In ogni caso, ho promesso che non avrei eccepito sulla Sacra Kermesse. Quindi passo ai dati.
I dati danno, intanto, la vittoria complessiva a Warner Music Italy con otto canzoncine in top 10. Nel giro di un anno e mezzo, la terza major, quella sfigata che arrancava inseguendo le altre due, ha accettato la sovranità dell’algoritmo e i suoi nerd hanno risposto con un’analisi dei dati di livello superiore: i nerd responsabili delle fortune di Universal e Sony sono rimasti travolti. I primi sono riusciti a mettere in top 10 due dei loro artisti pieni di arte, i secondi, nessuno.

La prima artista Sony è al n.12 (Sandrina Amoroso), Universal porta a casa un n.3 (Tuta Gold di Mahmood) e il n.9 (Emma Maroon). Per il resto, Warner Music sfiora l’en plein al traino di Geolier, n.1 con I p’me, tu p’te (…sì, sembra un intercalare di Abatantuono in Eccezzziunale Veramente) e Annalisa con Sinceramente (n.2). A scortarli, Angelina Mango (n.4), Irama (n.5), Gazzelle (n.6), The Kolors (n.7), Loredana Berté (n.8), Mr. Rain (n.10).
Poi a quanto vedo, Warner ha mandato un sacco di gente in Liguria: ci sono anche Ghali (n.11) e Rose Villain (n.14) e poi Clara e Il Tre più giù.
Ma d’altra parte, se ho capito bene, quest’anno ci sono quindicimila concorrenti, quindi ce n’è per tutti.
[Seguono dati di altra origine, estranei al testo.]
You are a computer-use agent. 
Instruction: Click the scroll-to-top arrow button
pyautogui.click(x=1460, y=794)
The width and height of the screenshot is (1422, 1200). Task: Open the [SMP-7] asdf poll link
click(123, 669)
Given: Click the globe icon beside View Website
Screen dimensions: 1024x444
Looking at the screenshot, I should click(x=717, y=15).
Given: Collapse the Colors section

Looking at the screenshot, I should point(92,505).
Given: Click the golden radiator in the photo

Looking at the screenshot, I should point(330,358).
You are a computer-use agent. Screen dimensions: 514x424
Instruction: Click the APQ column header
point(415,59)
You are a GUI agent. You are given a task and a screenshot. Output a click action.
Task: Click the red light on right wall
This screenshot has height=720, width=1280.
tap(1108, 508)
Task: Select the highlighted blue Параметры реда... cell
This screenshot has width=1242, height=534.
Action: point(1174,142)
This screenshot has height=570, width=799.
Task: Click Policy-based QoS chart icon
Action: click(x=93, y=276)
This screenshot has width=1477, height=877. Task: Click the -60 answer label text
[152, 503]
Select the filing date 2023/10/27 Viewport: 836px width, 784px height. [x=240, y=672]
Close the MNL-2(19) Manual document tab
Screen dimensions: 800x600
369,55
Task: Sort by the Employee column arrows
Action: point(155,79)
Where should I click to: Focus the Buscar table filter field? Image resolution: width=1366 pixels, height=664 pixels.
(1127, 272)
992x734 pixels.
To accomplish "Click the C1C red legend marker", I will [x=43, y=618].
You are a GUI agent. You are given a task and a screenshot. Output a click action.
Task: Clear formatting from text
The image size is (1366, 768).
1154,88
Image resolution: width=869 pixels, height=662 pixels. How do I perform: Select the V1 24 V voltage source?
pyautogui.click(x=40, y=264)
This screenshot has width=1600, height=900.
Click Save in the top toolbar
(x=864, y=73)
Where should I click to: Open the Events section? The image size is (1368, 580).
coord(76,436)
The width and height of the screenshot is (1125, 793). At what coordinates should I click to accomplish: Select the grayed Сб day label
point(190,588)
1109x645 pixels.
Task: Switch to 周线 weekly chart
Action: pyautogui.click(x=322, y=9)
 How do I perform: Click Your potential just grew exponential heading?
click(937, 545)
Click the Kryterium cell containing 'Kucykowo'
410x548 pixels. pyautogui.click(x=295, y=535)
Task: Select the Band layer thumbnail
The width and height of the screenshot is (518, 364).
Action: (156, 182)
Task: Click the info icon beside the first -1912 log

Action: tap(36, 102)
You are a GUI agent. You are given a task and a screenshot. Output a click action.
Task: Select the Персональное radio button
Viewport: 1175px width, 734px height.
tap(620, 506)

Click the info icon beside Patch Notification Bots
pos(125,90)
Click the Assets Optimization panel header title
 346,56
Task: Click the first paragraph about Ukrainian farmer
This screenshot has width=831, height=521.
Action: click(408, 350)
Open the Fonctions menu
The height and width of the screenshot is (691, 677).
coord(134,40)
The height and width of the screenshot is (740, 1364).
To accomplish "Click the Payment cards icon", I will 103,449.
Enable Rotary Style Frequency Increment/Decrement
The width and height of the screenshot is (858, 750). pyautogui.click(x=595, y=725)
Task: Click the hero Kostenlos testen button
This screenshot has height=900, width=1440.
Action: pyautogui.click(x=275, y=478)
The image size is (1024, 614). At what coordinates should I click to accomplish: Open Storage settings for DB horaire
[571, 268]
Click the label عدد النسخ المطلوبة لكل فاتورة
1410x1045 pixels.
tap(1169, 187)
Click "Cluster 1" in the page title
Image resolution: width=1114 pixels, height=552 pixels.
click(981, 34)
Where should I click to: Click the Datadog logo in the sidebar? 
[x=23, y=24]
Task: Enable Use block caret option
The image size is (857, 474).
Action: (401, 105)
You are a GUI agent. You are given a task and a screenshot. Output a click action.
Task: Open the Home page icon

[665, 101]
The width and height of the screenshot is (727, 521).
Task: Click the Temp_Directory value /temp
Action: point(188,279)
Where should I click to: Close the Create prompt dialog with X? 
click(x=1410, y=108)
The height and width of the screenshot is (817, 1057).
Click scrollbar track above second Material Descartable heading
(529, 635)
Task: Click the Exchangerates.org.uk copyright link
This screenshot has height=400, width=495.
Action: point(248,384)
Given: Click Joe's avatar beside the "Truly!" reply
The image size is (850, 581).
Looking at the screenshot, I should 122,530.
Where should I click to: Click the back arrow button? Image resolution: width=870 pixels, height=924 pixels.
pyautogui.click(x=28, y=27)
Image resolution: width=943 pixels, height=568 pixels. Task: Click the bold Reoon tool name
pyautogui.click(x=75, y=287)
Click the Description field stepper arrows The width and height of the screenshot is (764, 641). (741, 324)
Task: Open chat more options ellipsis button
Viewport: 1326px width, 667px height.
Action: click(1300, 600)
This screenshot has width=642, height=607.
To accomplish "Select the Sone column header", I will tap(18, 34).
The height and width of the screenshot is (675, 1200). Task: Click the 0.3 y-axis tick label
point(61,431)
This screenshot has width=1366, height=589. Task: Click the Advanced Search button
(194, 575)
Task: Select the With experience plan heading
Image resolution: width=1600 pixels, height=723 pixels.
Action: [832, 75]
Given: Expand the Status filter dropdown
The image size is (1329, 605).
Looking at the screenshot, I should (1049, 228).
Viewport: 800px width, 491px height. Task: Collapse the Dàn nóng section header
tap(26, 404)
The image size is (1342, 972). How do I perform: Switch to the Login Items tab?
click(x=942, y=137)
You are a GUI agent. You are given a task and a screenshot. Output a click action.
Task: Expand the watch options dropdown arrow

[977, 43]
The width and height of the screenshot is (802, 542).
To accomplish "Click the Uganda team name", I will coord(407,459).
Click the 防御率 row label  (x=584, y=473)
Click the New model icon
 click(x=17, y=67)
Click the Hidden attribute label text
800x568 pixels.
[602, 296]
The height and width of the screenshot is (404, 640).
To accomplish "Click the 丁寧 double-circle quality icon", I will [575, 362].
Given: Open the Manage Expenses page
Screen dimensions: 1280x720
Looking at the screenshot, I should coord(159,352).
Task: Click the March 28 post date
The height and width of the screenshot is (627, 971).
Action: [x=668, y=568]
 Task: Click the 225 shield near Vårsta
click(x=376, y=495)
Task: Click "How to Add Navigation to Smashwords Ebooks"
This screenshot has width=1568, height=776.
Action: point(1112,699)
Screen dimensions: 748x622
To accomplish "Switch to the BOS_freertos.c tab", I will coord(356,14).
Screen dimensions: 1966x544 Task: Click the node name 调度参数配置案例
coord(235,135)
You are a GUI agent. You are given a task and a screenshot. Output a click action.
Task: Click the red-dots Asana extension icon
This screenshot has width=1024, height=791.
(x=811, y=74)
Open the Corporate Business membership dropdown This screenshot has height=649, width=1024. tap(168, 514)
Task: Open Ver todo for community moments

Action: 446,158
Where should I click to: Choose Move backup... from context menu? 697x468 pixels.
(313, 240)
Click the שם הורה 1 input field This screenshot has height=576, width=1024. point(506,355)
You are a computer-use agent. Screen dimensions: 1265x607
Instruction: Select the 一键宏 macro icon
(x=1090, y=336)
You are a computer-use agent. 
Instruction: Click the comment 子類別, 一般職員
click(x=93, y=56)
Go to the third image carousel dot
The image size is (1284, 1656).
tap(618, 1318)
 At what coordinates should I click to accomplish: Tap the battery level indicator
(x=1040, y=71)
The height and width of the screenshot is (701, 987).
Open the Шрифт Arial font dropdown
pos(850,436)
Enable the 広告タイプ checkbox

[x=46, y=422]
Amadeus è sempre stato il più attento discepolo di Vittorio Salvetti, patron del Festivalbar, che raccomandava: una fetta di provola non si nega a nessuno. Anche ai fans, impegnatissimi ad affermare sui social che X è un grosso sì e siamo tutti d’accordo, e Y è una dea pazzesca e siamo tutti d’accordo.

La seconda cosa da dire è che Spotify ci dice che Sanremo 2024 è la playlist più ascoltata nel mondo. Può darsi, tanto i dati li hanno solo loro – e comunque, credo sia la dimostrazione che una massa minoritaria ma compatta può impattare in modo decisivo su uno scenario frammentato.
Ehi, come il Fascismo.

A proposito di Partito Fascista, quest’anno è il centenario di una delle sue invenzioni più gustose: il Listone del 1924 – la lista elettorale “al di fuori, al di sopra, e contro i partiti”, che venne liberamente votata in un clima di intimidazione, pestaggi, censure e (a mali estremi) soppressione fisica della vita dell’avversario.
Naturalmente non sto dicendo che Spotify costringa con la forza i suoi elettori a fare quello che vuole – che poi, si sa, “Gli italiani non sono stupidi, pensano con la propria testa”, come dice sempre con fare grave Ignazio La Russa.
Però è interessante il fatto che esista una classifica ufficiale che esprime un mercato discografico, e che questo mercato discografico risponda esattamente come impone la piattaforma più diffusa. L’ordine della playlist spotifona ha determinato quello della classifica ufficiale FIMI. Chi è stato relegato agli ultimi posti, è stato ascoltato meno – ha venduto meno, si sarebbe detto una volta. Sarebbe interessante quindi capire come viene stabilito l’ordine di apparizione nella playlist, visto che essere messi al n.15 o al n.19 fa la differenza, anche per le tasche dei cantanti oltre che per le industrie dei suonini.
(…poi personalmente ritengo che essere collocati nel Listone dopo il n.28 de Il Volo sia stata una sentenza di morte per Renga & Nek, n.70, e Maninni, n.88, che guardacaso hanno avuto gli ascolti più bassi – certo, poi non è detto che la gente sia corsa a cambiare playlist proprio in quel momento, io di sicuro mi sarei annoiato già prima) (e comunque, che importa: diventa un’altra occasione per fare battute superghignose su Renga & Nek e su Maninni, chiunque sia)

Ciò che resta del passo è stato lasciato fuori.